4. Pretend you’re in crisis. Embracing market changes and investing in new energy efficiency may be all very well, but what about something more immediate? “Never waste a good crisis” may be a phrase with currency from recent events in the global financial sector, but it can apply equally well to more mundane situations, such as tackling energy waste.
Back in 1992, in my home country of New Zealand, there was a serious lack of rainfall that – given the dominance of hydropower – eventually caused a crisis in energy. To avert a blackout catastrophe the government moved into crisis mode and instigated a campaign telling New Zealanders they needed to reduce their electricity use by 15 per cent. It worked. Perhaps surprisingly to many, extra vigilance and innovative action enabled this level of saving to be achieved and the crisis was averted.

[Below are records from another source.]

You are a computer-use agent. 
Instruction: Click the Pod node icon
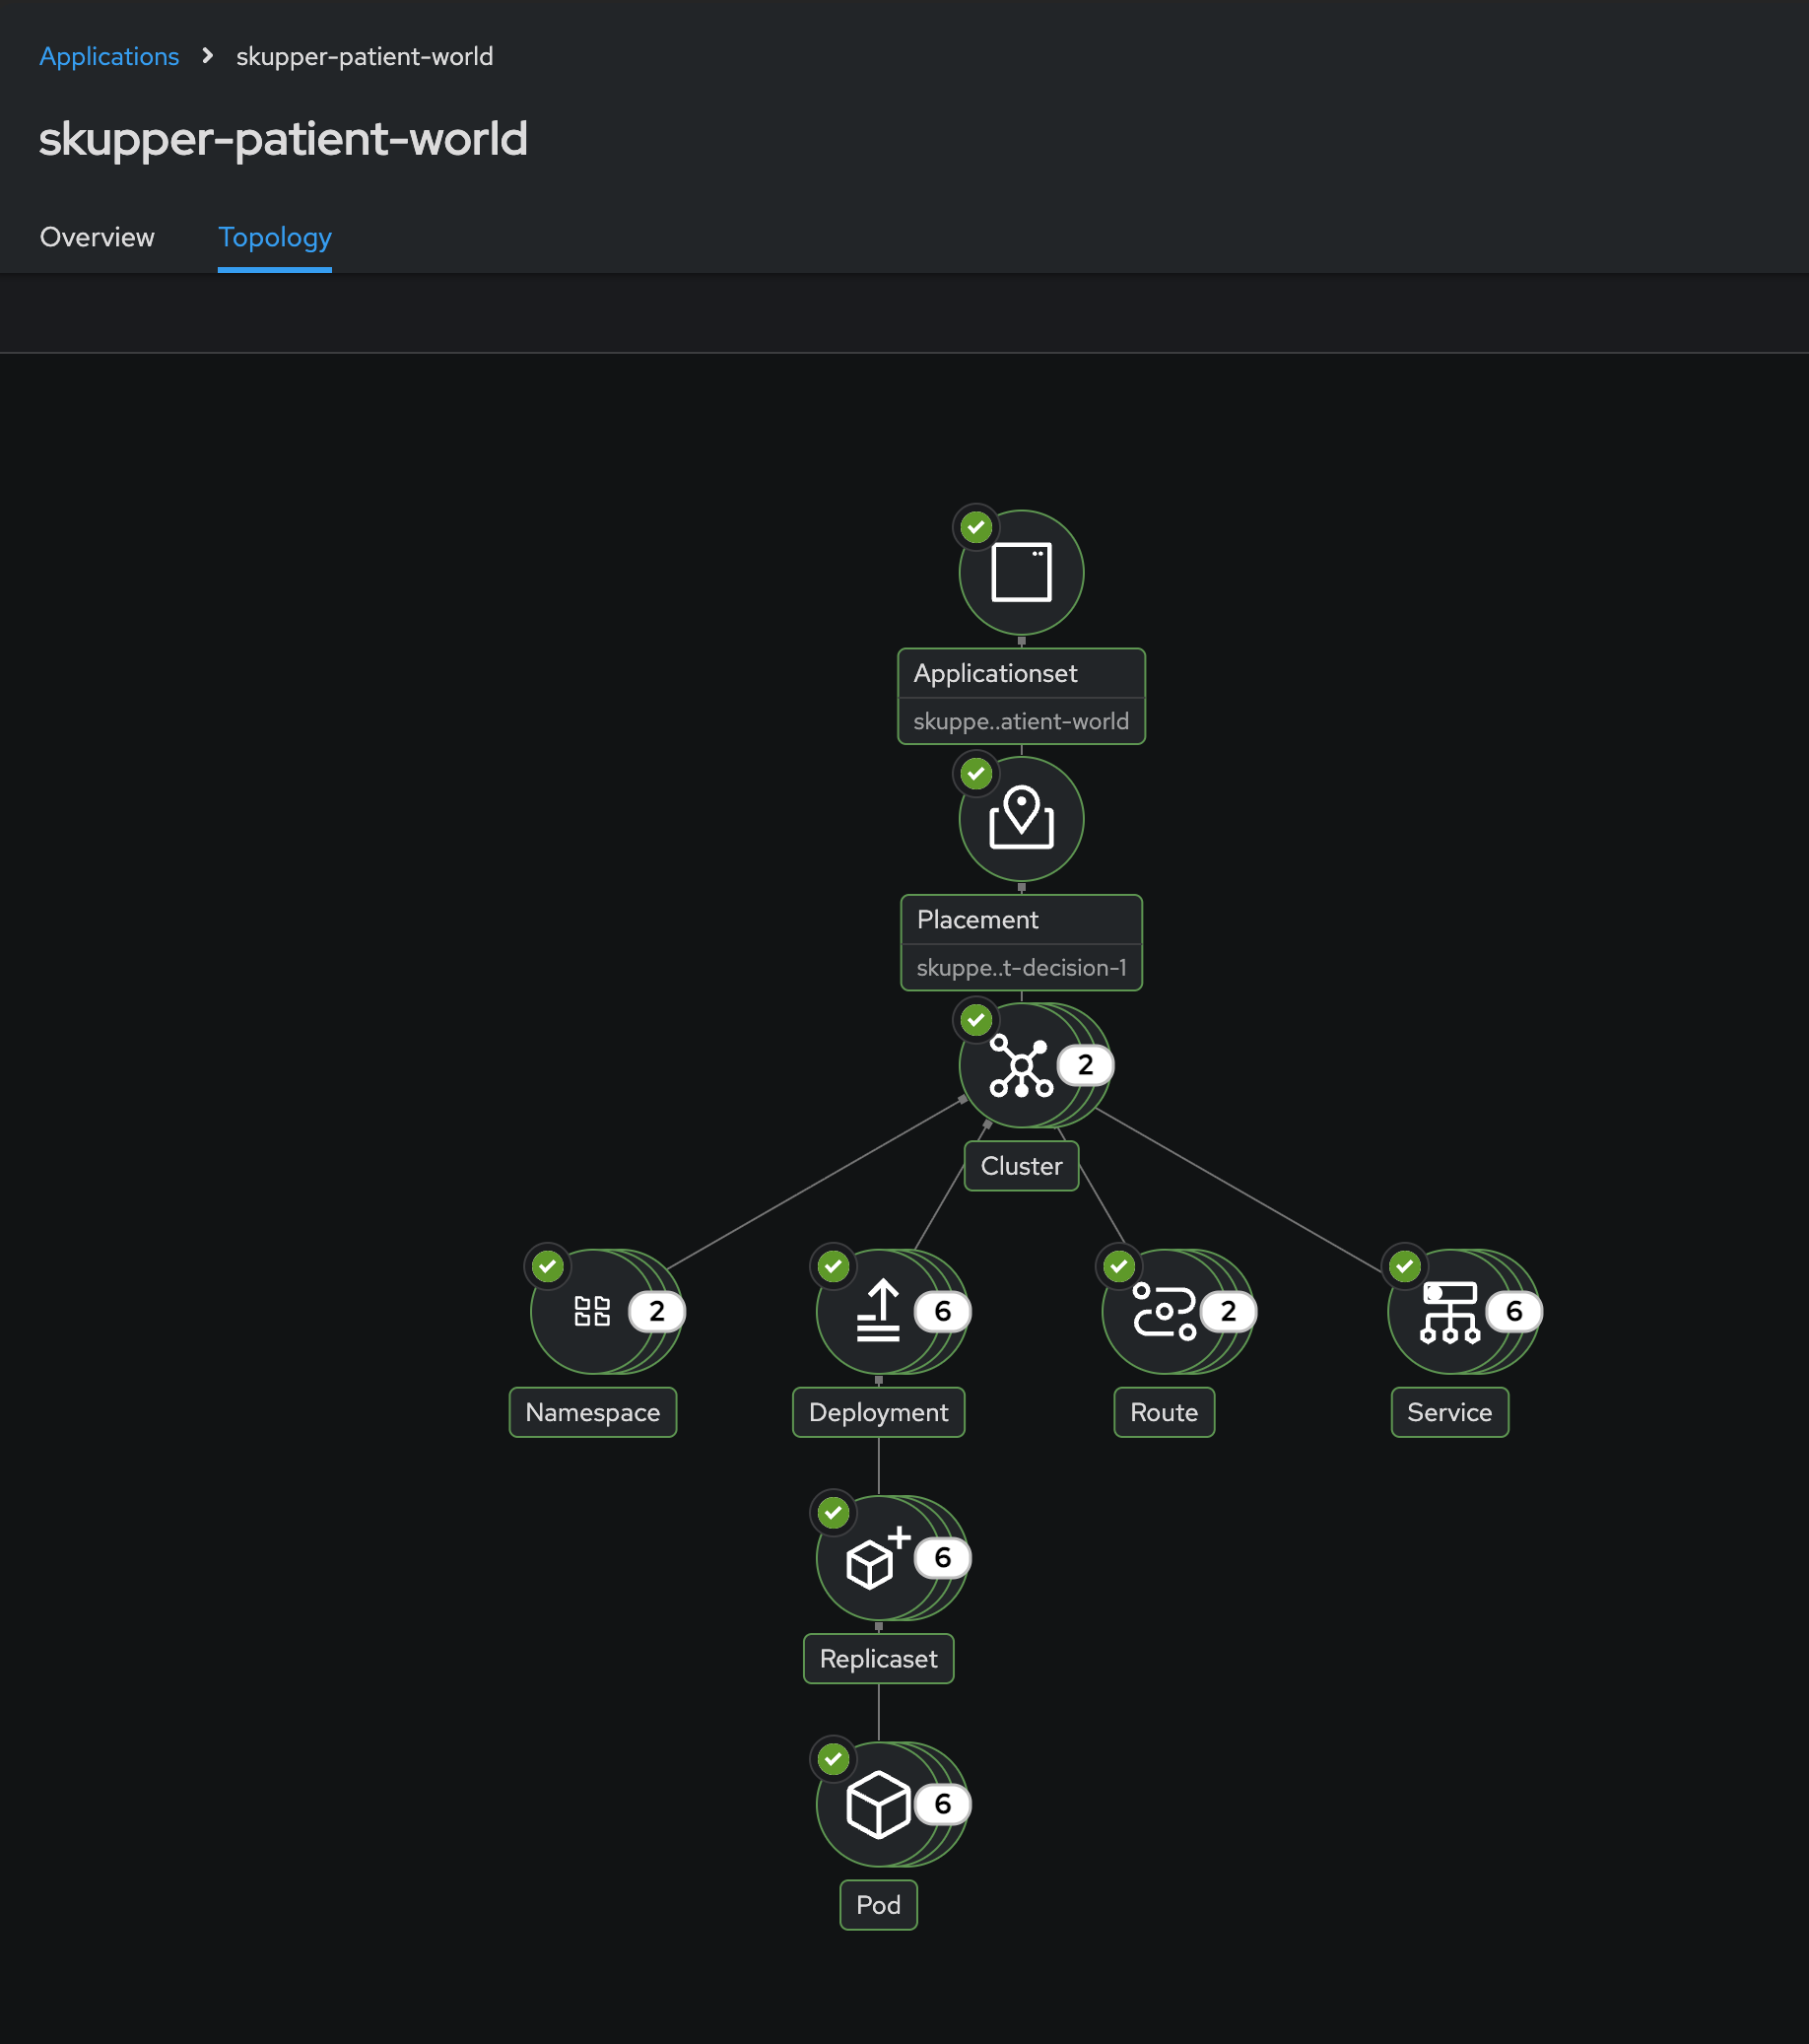[877, 1804]
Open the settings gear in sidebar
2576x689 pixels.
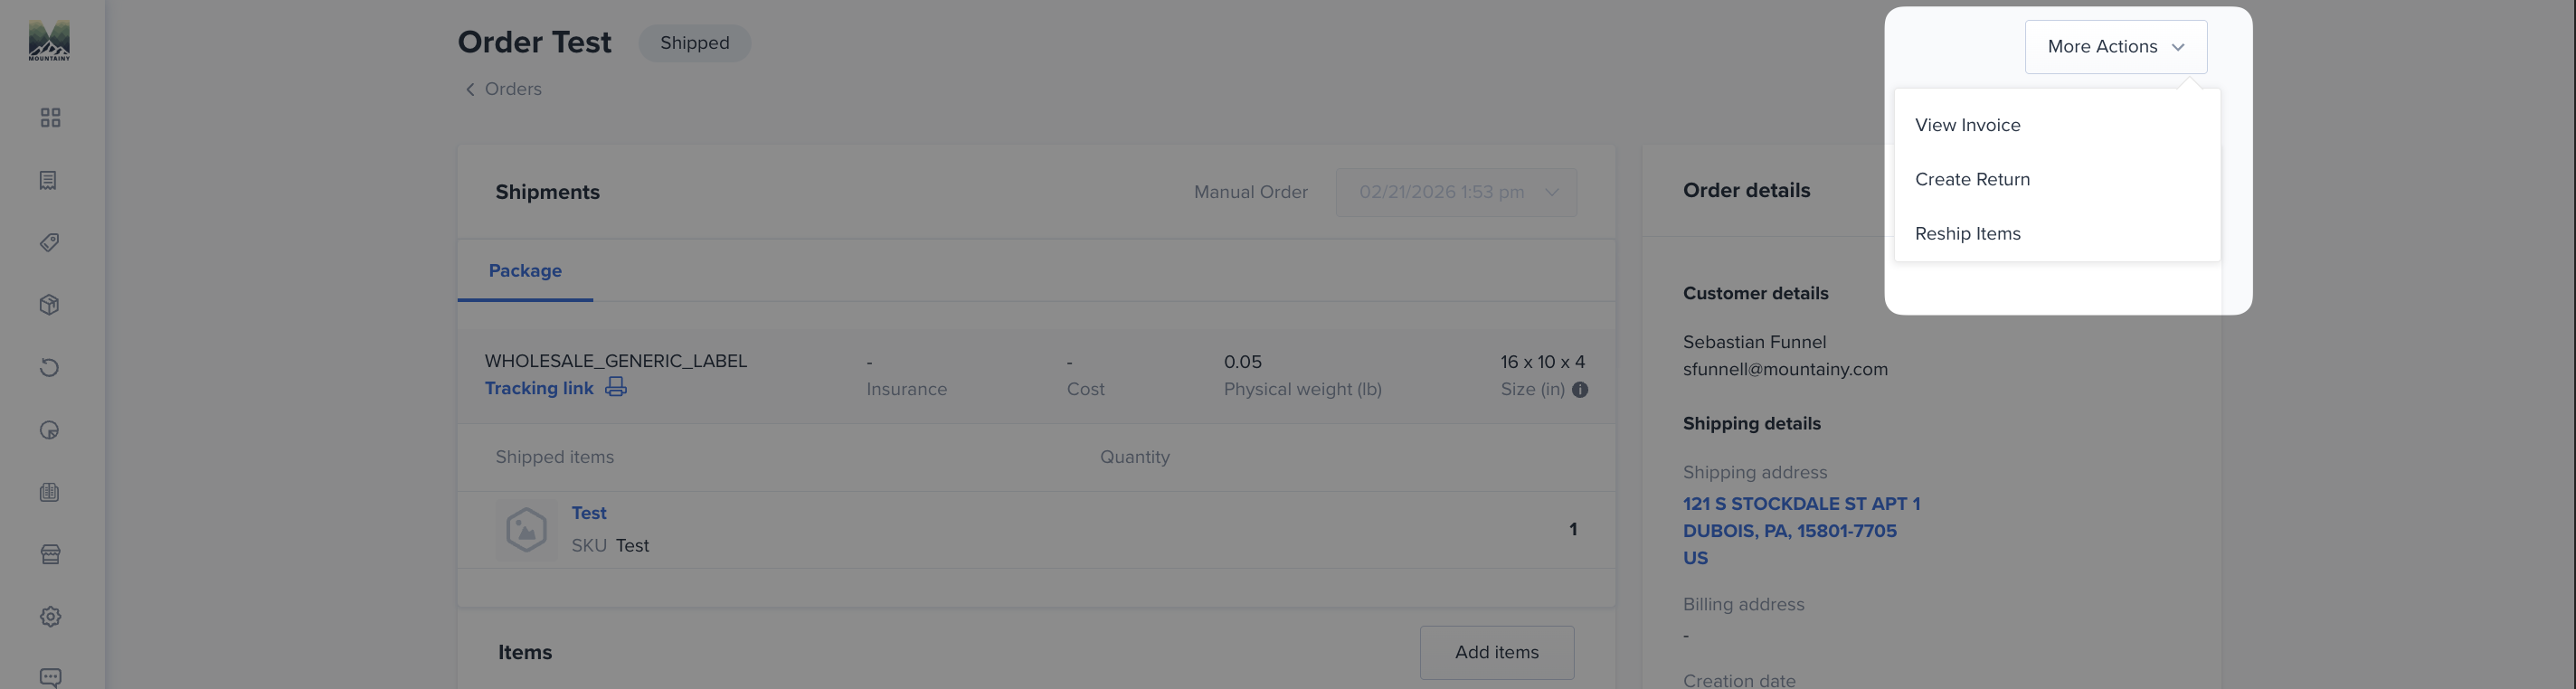click(50, 617)
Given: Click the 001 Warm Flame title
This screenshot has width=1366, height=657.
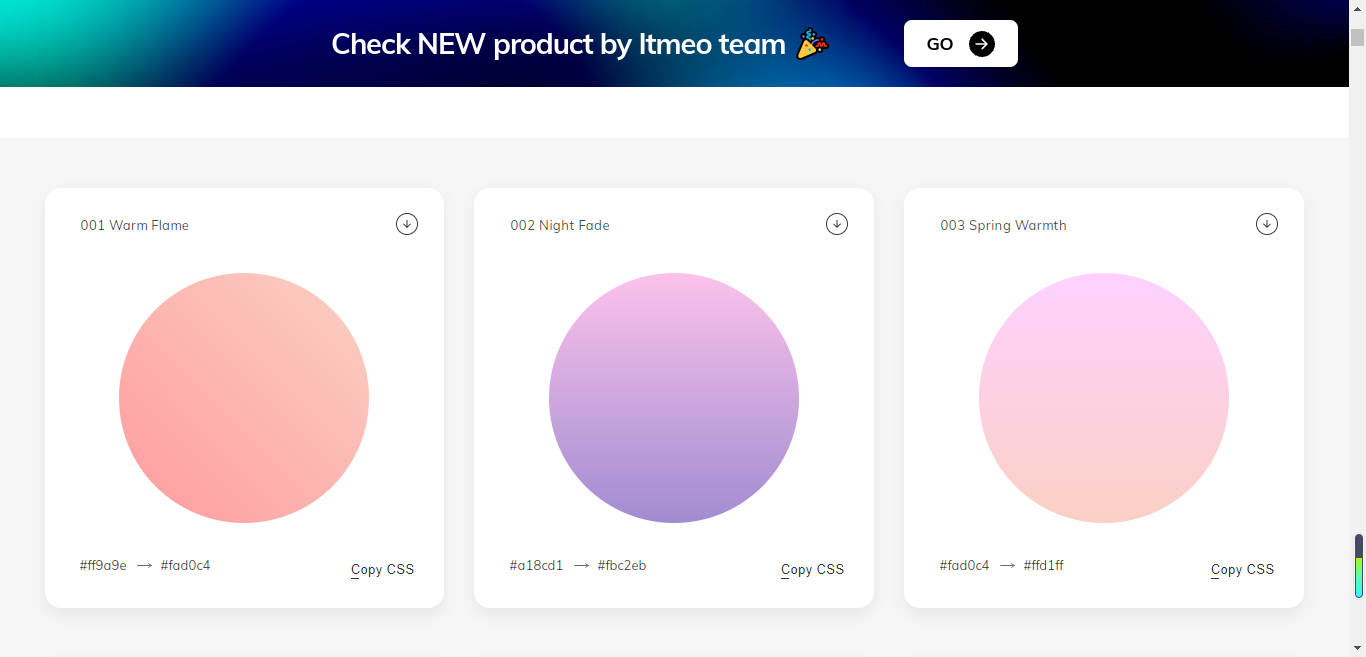Looking at the screenshot, I should pos(135,225).
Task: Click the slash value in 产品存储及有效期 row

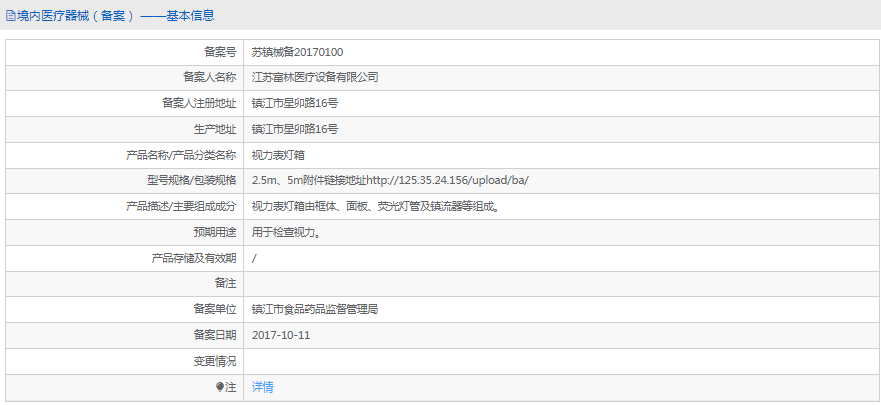Action: (255, 258)
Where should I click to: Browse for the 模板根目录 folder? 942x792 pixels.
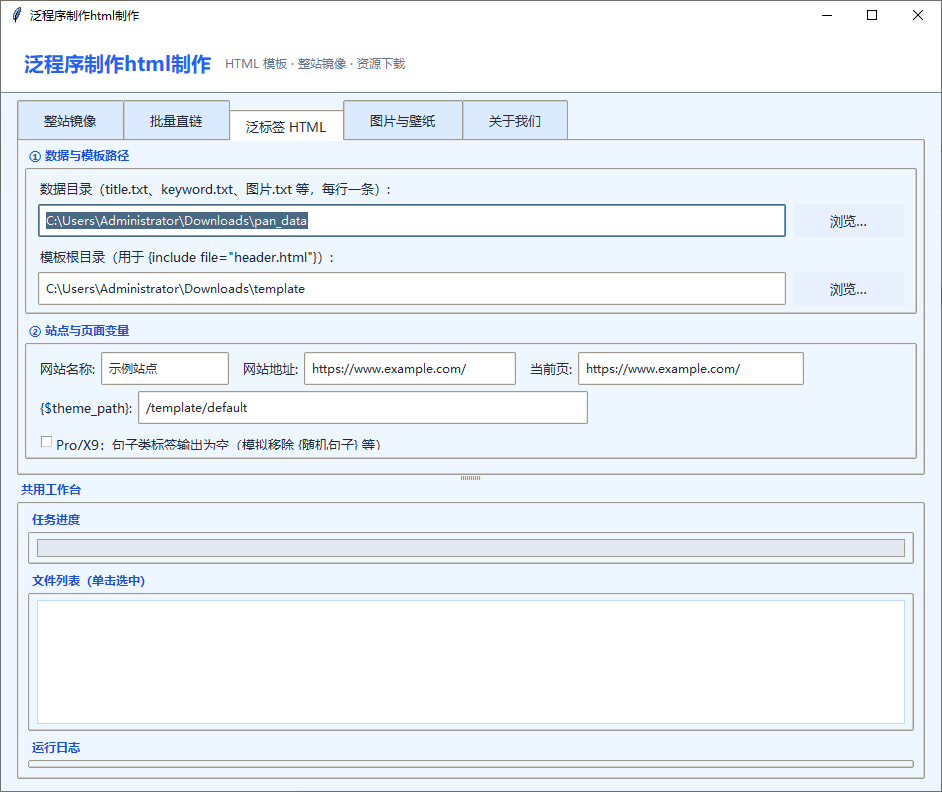click(x=848, y=289)
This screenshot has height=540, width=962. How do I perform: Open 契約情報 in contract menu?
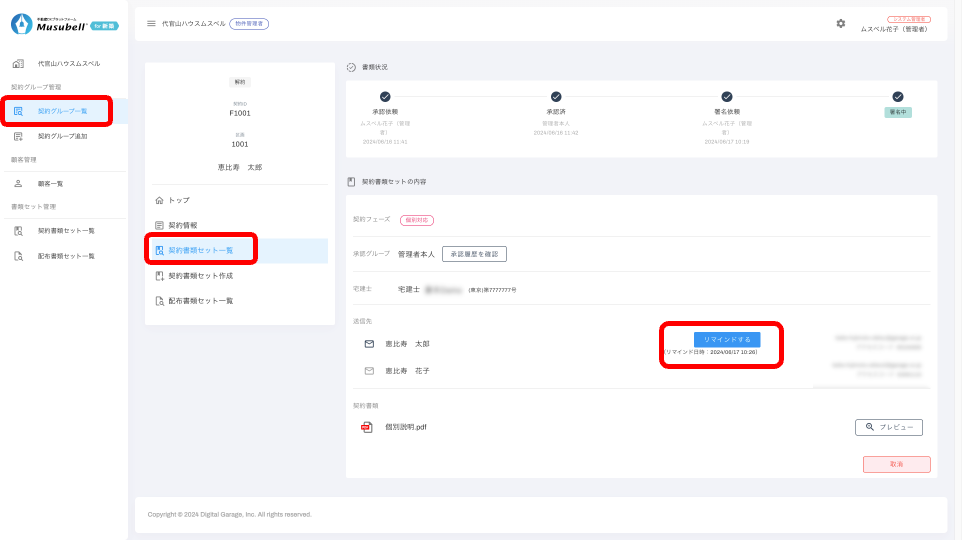[x=182, y=225]
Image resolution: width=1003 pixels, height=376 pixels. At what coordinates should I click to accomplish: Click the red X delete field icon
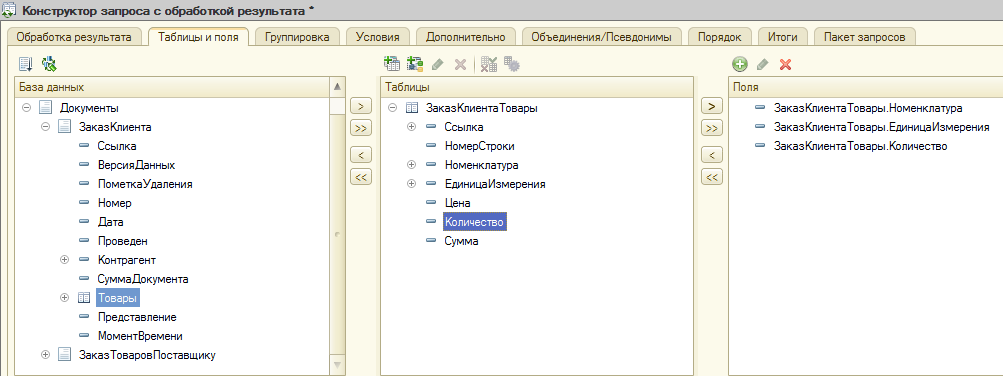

What has stuck in my mind ever since is the relative ease with which businesses could reduce their energy use. Lights were put on timers, photocopiers and printers were switched off over weekends, air conditioning and heating systems were adjusted. Not a lot was spent, but a lot was saved through a sense of crisis. If your business’s survival depended on saving 15 per cent, what might you do?
The reality with energy use is it doesn’t get the focus it deserves – reliability and reasonable cost are enough to tick the boxes for most. But as the future storm clouds gather there are plenty of opportunities that will enable today’s business leaders to turn this to their distinct advantage.